The photographer documented families like Fayza Bouyhia's, who were evicted from temporary accommodation at short notice, leaving her holding her eight-month-old baby with nowhere to go. He visited disused office blocks in Harlow, Essex, where Londoners like Chiara Repetti, who lost her home in Lewisham, are now forced to live in low-quality, remote buildings.
Other images revealed the hidden struggles within the city's own walls. In Croydon, Caitlin Brady showed the valuable possessions ruined by pervasive green mould in a 'luxury' newbuild home. In Streatham, a woman named Abigail feared her ceiling could collapse at any moment. On the Isle of Dogs, Sharmin Khan was photographed carrying her children, including one-year-old Janifa, up and down stairs due to a perpetually broken lift.
Unexpected Moments of Light and Life
Amid the hardship, Arrizabalaga's camera also found lighter stories that define London's spirit. He captured the fascinating moment a flock of deer roamed residential streets in Harold Hill, Romford, bringing a slice of wilderness to the city's suburbs.

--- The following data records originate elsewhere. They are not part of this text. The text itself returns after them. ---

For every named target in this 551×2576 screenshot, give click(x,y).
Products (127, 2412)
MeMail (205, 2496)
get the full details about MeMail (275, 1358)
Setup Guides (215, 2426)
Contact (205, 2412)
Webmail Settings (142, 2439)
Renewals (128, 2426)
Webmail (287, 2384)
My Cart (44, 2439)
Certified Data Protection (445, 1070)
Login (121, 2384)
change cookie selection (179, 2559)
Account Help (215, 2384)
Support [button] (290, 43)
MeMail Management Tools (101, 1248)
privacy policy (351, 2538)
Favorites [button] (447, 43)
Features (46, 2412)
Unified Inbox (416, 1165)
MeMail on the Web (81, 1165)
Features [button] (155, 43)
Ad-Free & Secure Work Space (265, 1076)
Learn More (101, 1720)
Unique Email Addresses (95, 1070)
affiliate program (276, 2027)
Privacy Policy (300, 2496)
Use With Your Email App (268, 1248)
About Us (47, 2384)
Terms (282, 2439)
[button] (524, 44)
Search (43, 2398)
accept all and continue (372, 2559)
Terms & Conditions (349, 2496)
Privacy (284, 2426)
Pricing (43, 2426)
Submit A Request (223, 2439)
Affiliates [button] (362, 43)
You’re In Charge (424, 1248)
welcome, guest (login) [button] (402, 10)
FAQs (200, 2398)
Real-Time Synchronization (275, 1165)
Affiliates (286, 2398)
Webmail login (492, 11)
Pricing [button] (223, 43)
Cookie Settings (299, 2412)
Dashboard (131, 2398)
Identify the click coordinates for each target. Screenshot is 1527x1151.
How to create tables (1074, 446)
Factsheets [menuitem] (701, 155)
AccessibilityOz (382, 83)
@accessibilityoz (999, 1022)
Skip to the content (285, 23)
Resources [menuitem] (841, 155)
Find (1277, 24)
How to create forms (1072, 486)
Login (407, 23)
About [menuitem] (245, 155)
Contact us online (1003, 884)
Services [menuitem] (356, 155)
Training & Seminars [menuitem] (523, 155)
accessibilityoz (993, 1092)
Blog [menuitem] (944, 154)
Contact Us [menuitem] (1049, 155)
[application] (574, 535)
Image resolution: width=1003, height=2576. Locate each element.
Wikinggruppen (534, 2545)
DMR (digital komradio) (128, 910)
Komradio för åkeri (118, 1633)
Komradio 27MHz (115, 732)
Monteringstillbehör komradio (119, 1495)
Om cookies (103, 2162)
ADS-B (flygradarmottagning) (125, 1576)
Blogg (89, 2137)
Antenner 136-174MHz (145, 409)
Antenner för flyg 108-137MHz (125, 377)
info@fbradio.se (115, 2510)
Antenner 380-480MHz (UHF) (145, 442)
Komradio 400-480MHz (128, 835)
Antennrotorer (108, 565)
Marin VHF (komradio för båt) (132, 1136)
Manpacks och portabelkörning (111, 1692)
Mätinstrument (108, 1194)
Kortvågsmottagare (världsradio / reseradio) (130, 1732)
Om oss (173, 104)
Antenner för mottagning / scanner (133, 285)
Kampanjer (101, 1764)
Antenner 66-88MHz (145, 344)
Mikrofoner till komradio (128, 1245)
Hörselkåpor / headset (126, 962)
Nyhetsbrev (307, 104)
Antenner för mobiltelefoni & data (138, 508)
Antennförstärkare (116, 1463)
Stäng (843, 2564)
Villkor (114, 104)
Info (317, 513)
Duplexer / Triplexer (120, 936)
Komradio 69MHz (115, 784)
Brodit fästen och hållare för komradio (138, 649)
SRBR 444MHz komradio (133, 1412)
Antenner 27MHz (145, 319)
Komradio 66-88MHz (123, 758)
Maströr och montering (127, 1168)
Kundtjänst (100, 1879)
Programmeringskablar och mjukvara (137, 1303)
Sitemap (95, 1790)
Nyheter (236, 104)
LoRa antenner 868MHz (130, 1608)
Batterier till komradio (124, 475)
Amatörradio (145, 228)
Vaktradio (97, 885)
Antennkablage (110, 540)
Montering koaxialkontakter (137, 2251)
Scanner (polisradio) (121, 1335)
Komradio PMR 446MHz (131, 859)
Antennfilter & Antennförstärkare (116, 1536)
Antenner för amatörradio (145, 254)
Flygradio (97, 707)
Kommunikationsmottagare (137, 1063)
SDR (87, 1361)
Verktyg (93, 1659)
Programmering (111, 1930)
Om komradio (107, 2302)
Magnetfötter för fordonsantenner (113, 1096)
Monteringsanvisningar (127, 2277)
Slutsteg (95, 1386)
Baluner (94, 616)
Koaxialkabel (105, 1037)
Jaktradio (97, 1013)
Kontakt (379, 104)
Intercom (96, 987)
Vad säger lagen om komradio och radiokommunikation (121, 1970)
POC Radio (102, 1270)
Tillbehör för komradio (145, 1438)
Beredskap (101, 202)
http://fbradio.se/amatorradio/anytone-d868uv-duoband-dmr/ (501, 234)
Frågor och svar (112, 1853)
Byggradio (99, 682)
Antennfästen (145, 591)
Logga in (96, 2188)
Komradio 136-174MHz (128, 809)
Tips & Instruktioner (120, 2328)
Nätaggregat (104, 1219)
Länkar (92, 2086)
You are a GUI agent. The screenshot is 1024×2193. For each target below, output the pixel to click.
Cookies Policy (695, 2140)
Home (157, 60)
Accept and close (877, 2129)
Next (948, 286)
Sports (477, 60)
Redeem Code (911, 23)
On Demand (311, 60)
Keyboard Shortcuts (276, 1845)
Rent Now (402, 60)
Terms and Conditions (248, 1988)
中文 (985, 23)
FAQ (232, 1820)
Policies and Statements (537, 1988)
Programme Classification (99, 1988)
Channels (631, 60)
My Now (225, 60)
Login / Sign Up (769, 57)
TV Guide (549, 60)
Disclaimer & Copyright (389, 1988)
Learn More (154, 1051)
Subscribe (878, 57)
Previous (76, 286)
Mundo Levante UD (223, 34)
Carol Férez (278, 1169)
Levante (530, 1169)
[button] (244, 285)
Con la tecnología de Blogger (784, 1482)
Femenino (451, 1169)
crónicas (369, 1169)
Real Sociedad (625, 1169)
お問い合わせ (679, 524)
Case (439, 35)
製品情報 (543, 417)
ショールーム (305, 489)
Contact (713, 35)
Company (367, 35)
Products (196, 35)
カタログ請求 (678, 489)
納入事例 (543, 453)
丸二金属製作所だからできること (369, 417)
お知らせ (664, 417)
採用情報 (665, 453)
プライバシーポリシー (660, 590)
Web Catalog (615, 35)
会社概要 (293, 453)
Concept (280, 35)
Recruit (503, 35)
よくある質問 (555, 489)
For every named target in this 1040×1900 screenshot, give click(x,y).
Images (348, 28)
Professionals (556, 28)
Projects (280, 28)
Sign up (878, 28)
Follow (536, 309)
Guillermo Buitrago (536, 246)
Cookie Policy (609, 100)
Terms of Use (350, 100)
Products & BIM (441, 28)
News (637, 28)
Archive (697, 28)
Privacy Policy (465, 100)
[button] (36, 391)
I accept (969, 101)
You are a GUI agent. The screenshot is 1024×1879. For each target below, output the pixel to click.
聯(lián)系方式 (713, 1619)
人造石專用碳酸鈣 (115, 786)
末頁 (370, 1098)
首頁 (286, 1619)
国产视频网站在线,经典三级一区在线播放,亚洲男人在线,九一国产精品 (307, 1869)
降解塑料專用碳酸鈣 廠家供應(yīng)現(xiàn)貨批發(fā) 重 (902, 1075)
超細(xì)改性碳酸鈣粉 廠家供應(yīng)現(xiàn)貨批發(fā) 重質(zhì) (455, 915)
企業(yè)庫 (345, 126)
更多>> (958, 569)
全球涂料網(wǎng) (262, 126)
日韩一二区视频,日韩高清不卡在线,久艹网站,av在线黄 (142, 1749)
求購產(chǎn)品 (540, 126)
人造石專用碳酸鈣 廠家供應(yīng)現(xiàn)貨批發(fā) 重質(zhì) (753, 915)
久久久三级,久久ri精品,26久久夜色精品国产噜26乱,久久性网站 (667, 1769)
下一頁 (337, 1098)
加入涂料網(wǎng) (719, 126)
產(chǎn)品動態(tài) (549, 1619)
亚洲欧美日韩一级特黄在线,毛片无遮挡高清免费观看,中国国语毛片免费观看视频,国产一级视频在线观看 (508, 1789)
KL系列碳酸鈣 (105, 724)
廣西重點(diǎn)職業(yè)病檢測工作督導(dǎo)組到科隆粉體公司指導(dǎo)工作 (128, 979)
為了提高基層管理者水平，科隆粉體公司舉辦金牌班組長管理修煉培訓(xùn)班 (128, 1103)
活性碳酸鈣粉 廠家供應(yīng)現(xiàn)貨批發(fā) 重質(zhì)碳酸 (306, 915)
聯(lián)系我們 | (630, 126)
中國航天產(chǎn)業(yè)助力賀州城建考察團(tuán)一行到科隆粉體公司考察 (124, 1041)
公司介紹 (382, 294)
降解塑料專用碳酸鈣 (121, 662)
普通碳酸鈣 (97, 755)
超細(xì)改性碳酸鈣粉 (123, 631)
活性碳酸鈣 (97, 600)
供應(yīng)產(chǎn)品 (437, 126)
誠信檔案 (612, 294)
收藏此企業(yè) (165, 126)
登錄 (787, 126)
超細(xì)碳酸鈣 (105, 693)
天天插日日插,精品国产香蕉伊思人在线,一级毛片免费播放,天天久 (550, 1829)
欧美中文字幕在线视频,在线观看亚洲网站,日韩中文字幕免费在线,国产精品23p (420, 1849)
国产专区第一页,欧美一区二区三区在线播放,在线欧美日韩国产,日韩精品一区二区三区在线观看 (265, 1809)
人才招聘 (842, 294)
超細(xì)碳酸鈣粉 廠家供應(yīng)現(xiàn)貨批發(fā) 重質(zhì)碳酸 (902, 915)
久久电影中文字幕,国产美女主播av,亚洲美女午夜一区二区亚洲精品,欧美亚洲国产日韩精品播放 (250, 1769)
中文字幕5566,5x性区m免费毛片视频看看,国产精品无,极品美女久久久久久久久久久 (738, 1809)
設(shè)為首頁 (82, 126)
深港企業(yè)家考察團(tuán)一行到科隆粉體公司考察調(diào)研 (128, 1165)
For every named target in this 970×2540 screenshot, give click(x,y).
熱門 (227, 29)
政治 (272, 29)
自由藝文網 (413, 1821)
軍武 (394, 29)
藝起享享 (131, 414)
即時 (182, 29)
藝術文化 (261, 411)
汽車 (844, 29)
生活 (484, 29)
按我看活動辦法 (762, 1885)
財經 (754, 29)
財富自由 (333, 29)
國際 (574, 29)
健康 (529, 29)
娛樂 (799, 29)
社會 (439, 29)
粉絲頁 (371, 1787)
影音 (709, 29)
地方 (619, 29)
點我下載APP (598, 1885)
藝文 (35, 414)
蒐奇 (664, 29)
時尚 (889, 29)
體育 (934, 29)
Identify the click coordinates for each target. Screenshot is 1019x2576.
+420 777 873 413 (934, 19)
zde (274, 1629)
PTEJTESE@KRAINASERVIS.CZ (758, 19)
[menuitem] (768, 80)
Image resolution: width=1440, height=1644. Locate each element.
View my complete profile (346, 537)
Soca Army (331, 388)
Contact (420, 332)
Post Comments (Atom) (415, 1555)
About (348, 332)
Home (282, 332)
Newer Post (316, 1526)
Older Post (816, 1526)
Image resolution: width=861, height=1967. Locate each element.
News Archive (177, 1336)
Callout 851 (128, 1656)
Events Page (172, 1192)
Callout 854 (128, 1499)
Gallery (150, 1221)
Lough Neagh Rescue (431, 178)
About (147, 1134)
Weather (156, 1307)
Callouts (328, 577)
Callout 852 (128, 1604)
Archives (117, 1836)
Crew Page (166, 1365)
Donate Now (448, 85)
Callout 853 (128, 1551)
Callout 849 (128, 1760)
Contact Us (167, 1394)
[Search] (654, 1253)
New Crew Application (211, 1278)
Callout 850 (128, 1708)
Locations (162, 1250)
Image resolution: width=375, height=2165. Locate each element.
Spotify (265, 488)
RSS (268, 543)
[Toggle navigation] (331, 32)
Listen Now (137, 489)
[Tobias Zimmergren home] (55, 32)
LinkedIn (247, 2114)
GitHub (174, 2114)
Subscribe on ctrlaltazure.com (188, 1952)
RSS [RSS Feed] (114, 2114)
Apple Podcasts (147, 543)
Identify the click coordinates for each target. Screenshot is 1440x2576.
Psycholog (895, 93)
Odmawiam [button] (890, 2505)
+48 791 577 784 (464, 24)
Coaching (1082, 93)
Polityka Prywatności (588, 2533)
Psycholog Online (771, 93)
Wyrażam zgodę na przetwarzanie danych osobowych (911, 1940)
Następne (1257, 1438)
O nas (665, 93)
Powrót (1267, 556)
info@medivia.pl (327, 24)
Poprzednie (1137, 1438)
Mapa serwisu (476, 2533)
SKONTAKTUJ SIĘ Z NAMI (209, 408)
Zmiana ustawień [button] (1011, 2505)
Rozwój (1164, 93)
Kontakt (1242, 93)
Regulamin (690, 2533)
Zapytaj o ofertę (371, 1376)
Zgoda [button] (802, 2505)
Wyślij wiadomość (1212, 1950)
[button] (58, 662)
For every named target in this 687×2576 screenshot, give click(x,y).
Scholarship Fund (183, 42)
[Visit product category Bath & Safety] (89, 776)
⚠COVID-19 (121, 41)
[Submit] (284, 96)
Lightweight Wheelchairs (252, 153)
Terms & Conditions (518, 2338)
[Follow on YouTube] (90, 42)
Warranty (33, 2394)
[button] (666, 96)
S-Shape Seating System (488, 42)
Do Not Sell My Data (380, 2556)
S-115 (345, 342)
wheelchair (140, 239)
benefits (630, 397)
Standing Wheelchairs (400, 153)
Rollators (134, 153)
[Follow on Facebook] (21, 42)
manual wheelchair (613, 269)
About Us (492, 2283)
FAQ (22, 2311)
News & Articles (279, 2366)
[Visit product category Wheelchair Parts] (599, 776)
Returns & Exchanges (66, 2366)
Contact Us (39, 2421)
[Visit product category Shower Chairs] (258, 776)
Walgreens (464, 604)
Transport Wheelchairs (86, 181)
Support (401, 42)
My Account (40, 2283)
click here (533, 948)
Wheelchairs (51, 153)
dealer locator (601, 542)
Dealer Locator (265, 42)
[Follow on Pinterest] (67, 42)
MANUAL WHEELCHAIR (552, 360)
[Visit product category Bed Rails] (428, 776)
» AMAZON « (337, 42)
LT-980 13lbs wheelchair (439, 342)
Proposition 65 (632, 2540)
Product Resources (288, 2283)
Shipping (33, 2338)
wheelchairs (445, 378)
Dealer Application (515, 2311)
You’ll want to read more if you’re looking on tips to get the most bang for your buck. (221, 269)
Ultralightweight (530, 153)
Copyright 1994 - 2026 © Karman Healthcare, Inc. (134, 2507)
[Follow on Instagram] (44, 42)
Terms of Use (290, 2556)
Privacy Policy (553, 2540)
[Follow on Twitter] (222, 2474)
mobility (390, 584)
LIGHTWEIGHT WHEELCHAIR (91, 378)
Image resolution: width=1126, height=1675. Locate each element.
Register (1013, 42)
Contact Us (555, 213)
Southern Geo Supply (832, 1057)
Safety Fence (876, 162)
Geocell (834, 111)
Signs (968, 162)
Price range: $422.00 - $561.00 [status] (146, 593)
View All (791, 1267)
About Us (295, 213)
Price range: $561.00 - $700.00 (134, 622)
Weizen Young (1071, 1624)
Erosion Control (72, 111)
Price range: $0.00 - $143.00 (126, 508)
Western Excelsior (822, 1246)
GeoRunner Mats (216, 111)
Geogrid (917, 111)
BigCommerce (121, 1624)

In a nod to the capital's rich history, he photographed Lucinda Dickens Hawksley, the great-great-great-granddaughter of Charles Dickens, inside his namesake museum. The series also included autumnal scenes in Greenwich Park, offering a glimpse of the city's enduring beauty.
A City of Extreme Contrasts
The full portfolio of 12 images paints a picture of extreme disparity. One photo shows a West London family crammed into a single hotel room as temporary accommodation, while another depicts Digger Down in his makeshift house under the A12 in Bow. A North London man expressed feeling 'like he's living in a prison' due to squalid conditions, contrasting sharply with the planned redevelopment of the Alton Estate in Roehampton, where Laney Goodfellow posed with her daughter.
This body of work builds on MyLondon's previous investigative focus, which in 2024 centred on a Rough special report on homelessness. For 2025, Arrizabalaga and his reporting colleagues turned their attention squarely to the systemic failures and human stories within the housing crisis, creating an indelible record of the challenges and character of London life.